Genus of crustaceans

Corophium is a genus of the amphipod family Corophiidae. Formerly a much larger genus, many species have been transferred to segregate genera such as Monocorophium and Crassicorophium.

==Species==
Corophium contains 12 species, after the genus was divided into a number of new genera in 1997:
- Corophium arenarium Crawford, 1937
- Corophium bicaudatus Linnaeus, 1761
- Corophium colo Lowry, 2004
- Corophium denticulatum Ren, 1995
- Corophium grossipes Linnaeus, 1767
- Corophium laevicorne Sowinsky, 1880
- Corophium linearis Pennant, 1777
- Corophium longicornis J. C. Fabricius, 1779
- Corophium multisetosum Stock, 1952
- Corophium orientale Schellenberg, 1928
- Corophium urdaibaiense Marquiegui & Perez, 2006
- Corophium volutator (Pallas, 1766)

===Corophium arenarium===
C. arenarium may reach 7 mm long and looks very similar to C. volutator.

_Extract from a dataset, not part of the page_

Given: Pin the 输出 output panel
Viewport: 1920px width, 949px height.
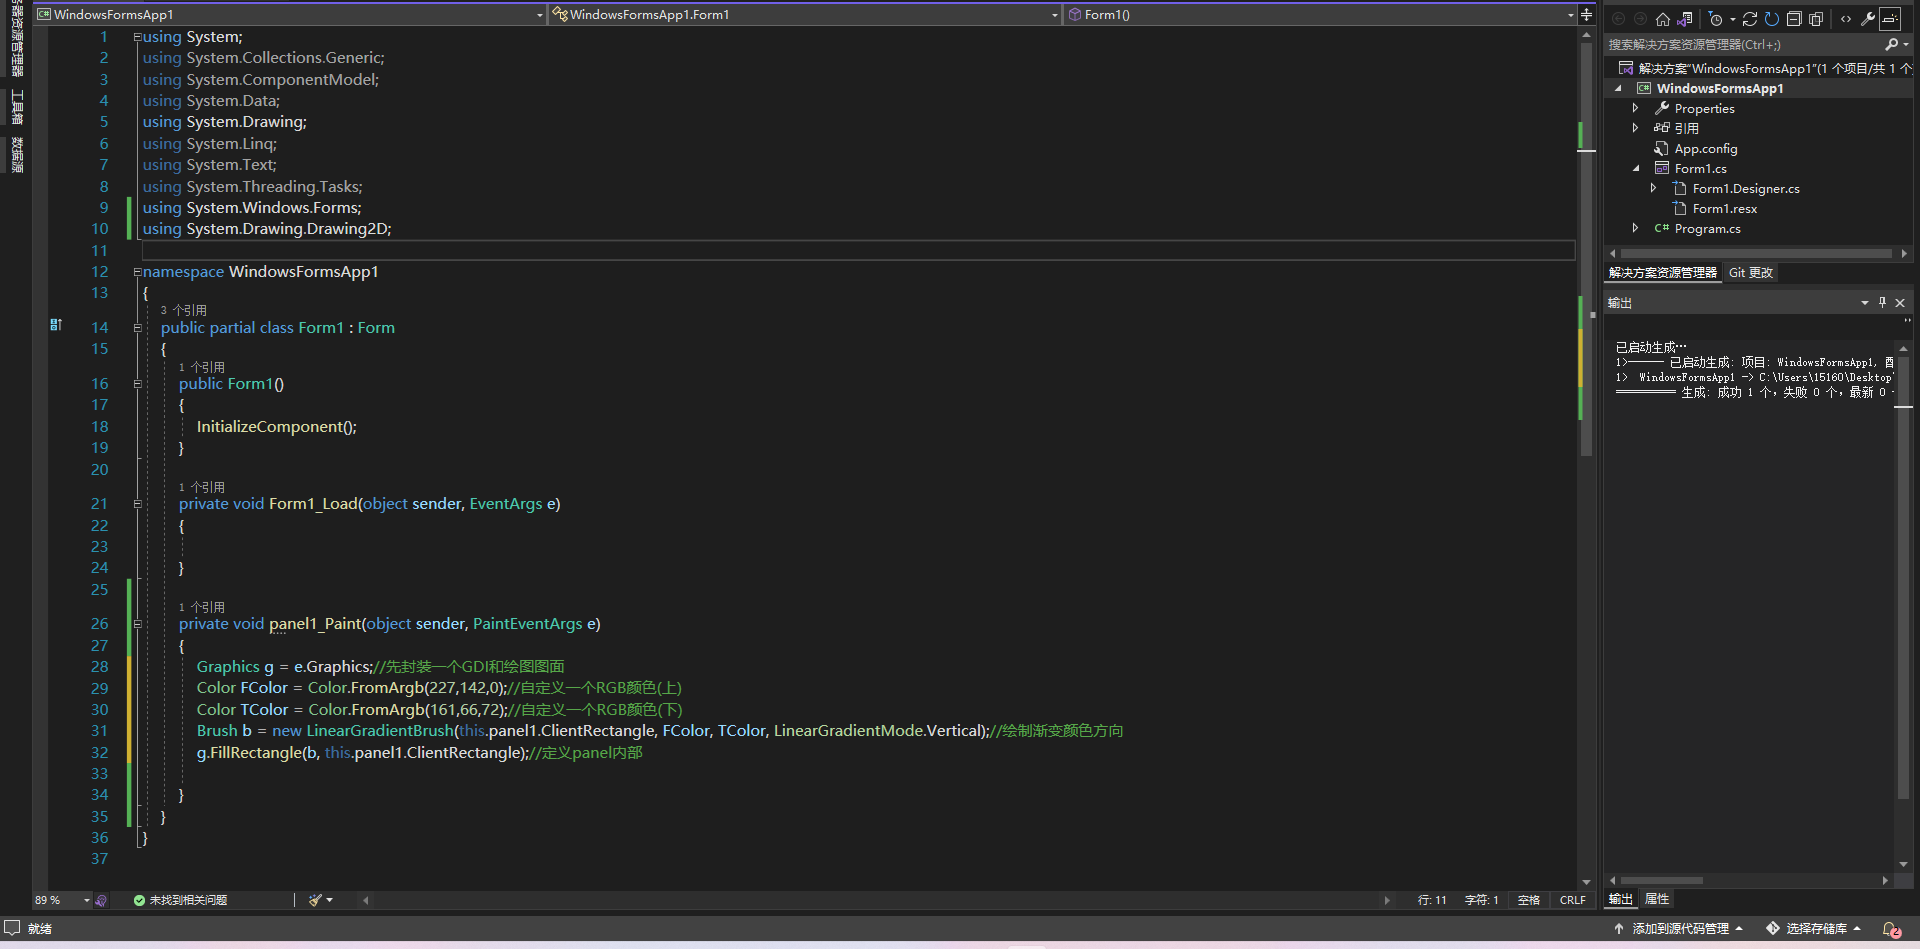Looking at the screenshot, I should (x=1882, y=302).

It burrows in bottom sediments, between 10 and 60 metres deep. C. arenarium occurs on the coasts of France and the North Sea.

===Corophium multisetosum===
C. multisetosum may grow to 9 mm and builds mud burrows in clay or sand in fresh or weakly brackish habitats. It occurs on the coasts of the Netherlands, France, Germany, Poland and the British Isles.

===Corophium volutator===

C. volutator inhabits the upper layers of sand on the coasts of the Netherlands, Germany, the United Kingdom and France, as well as in the Bay of Fundy, New Brunswick, Canada. They grow to 10 mm, and can occur in huge quantities: up to 40,000 per square metre have been observed.